Manfred Korfmann - Traum und Wirklichkeit Troia,seite 13

"Hatten wir es bisher mit drei Epen vor angeblich historischem hintergrund zu tun, der İlias, der Odyssee un der Aeneis, so berufen sich die mittelalterlichen Troiaromane - Rittergeschichten des 12.und 13.Jhr.n.chr. - vorrangig auf zwei angeliche augenzeugen des Troianischen Krieges: auf den Kreter Diktys (zwischen 1.und 3.Jhr.n.chr.) und den Phryger Dares (zwischen 2.und 5.Jhr.n.chr.). Natürlich wusste man auch im mittelalter über sekundörquellen von der İlias des Homer. Die shrift selbst stand aber zunachst noch nicht zur verfügung. Sie gelagte erst spater von Konstantionopel - İstanbul nach İtalien, und zwar in form "der brühmten İlias handschrift aus Venedig", einer kopie des 10.Jhr.n.chr. 1360 n.chr. verfasste petrarca eine kurzfassung in lateinischer sprache, 1488 n.chr. wurde die İlias zum ERSTEN mal gedrucht.

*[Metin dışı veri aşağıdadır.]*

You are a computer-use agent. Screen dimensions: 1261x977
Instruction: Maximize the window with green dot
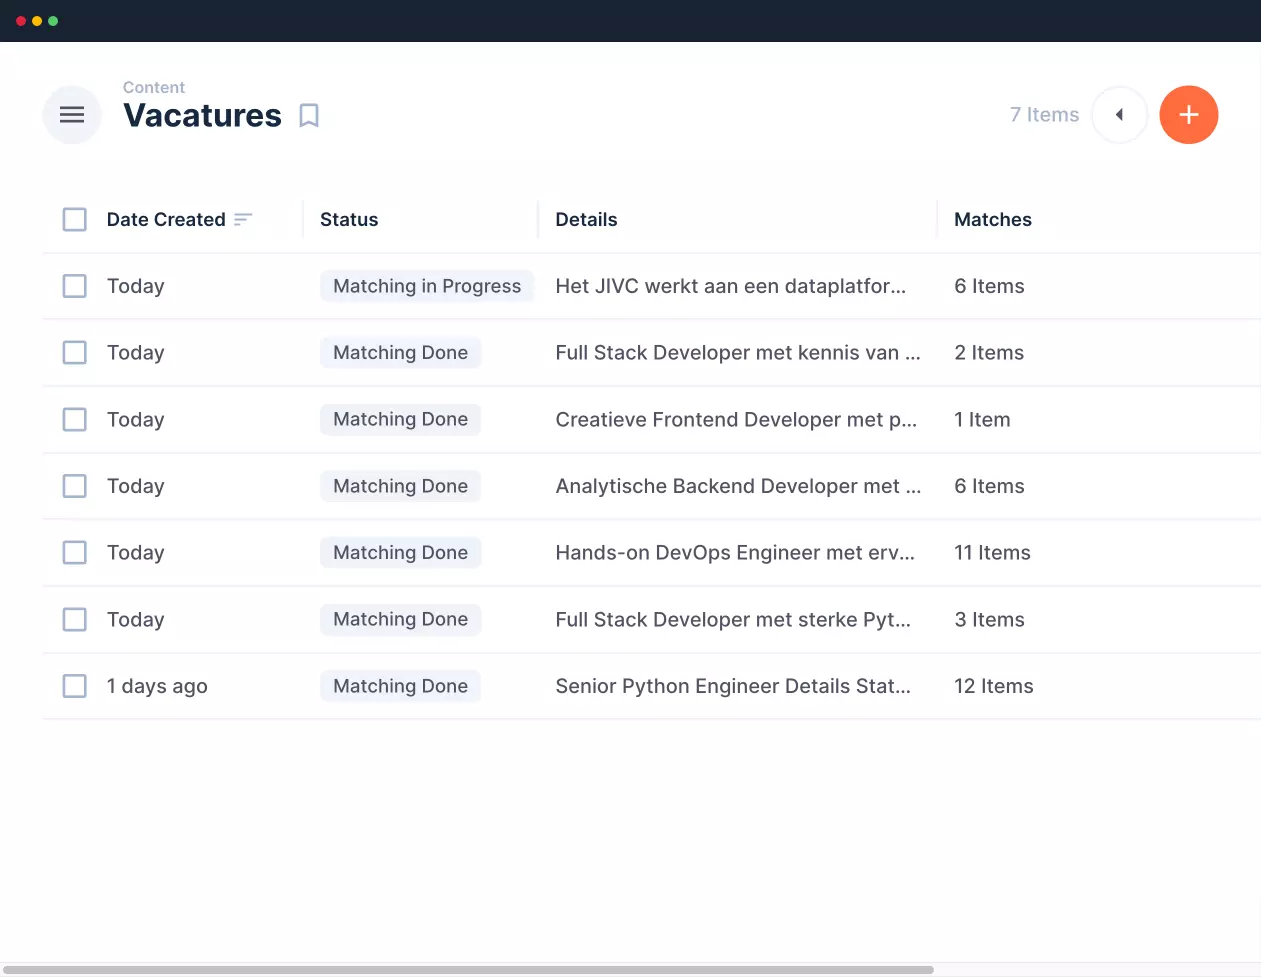click(53, 21)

Ausgehend von den Texten der beiden gananten Troia veteranen Dares und Diktys, wurde erschlossen, dass viele Völker in der welt eigentlich von Troia herstammten. Eine solche Ableitung war insbesondere für Europaer, dann aber auch für die in Anatolien eigenwanderten Türken nötig; denn weder in mitteleuropa, noch im fernen zentralasien, dem ursprungsgebiet der Turkervölker (SB), konnte man sich ansonsten glaubhaft auf eine noble mythische vergangenheit berufen. Diese brauchten die jeweils Herrschenden, um sich gegenüber dem einfachen volk abheben zu können."

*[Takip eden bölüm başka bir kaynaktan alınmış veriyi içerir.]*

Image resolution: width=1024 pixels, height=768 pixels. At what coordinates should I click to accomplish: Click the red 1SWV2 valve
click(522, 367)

* (SB : Es ist falsch, die Türken sind nicht nur auf dem Mittelasien. Die Königin Tomris, sogar in das Buch von Herodot, und Skythen oder Agatharsi, sind die Türken.  Abaris-Wort zeigt zu Avarische Türken an. Türken haben viele Stammesnamen ! Und nur die Türken trinken Koumiss (Stutenmilch), in der BC-Zeit gab es keine Mongolenstämme im Mittelmeerraum! Trojanen nannten sich TEUCER- TEUKROS, dass ist Türkisch: TÜRKER (Türkische Mann), und immer noch als männlicher Vorname - Nachname verwendet !)

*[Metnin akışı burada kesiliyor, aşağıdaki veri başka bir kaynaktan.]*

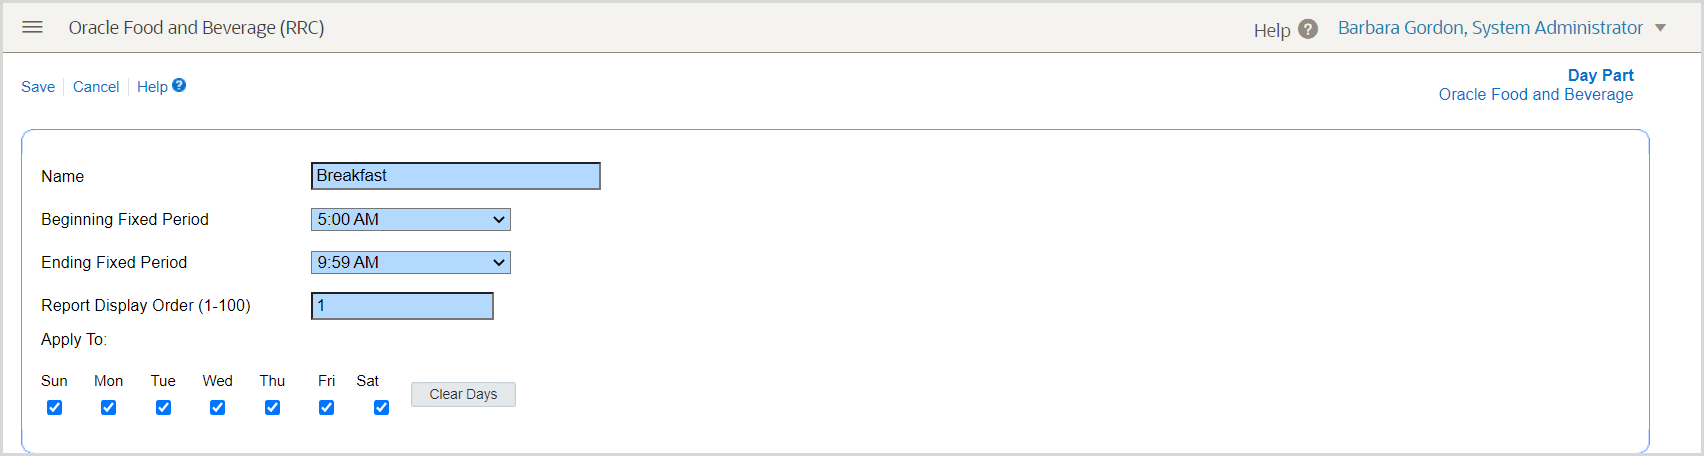The width and height of the screenshot is (1704, 456).
Task: Uncheck the Fri checkbox
Action: (326, 408)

"Up until now we had to deal with three epics in front of supposedly historical background, the İlias, the Odyssey and the Aeneid, so the medieval Troiaromans - knight stories of the 12th and 13th century. - primarily on two eyewitnesses of the Trojan War: on the Kreter Dictys (between the 1st and 3rd century) and the Phrygians Dares (between the 2nd and 5th centuries). Of course, in the Middle Ages, it was also known about secondary sources from the İlias of Homer. The manuscript itself was not yet available. She arrived later from Constantionopel - İstanbul to İtaly, in the name of "the famous İliad manuscript from Venice", a copy of the 10th century. 1360 AD Petrarca wrote a short version in Latin. The İliad was for the first time in 1488 AD printed. Based on the texts of the two Troia veterans Dares and Dictys, it was revealed that many peoples in the world actually came from Troy. Such a derivation was necessary, in particular, for Europeans, but also for the Turks, who had entered the country Anatolia; For neither in central Europe nor in distant central Asia, the origin of the Turkic peoples (SB), could anyone else credibly refer to a noble mythical past. These needed the respective rulers to stand out against the common people. " page 13


* (SB: It is wrong, Turks are not only from Central Asia. Even in the book of Herodotus, Queen Tomris, Scythians or Agatharsi are the Turks. Abaris word comes from Avar Turks. So, Turks have many tribal names. And only the Turks drinks koumiss (mare's milk), in the BC times there were no Mongolian tribes in the Mediterranean Basin! Trojans called themselves TEUCER - TEUKROS, that is Turkish: TÜRKER (Turkish Man), and still in use as male name and surname!)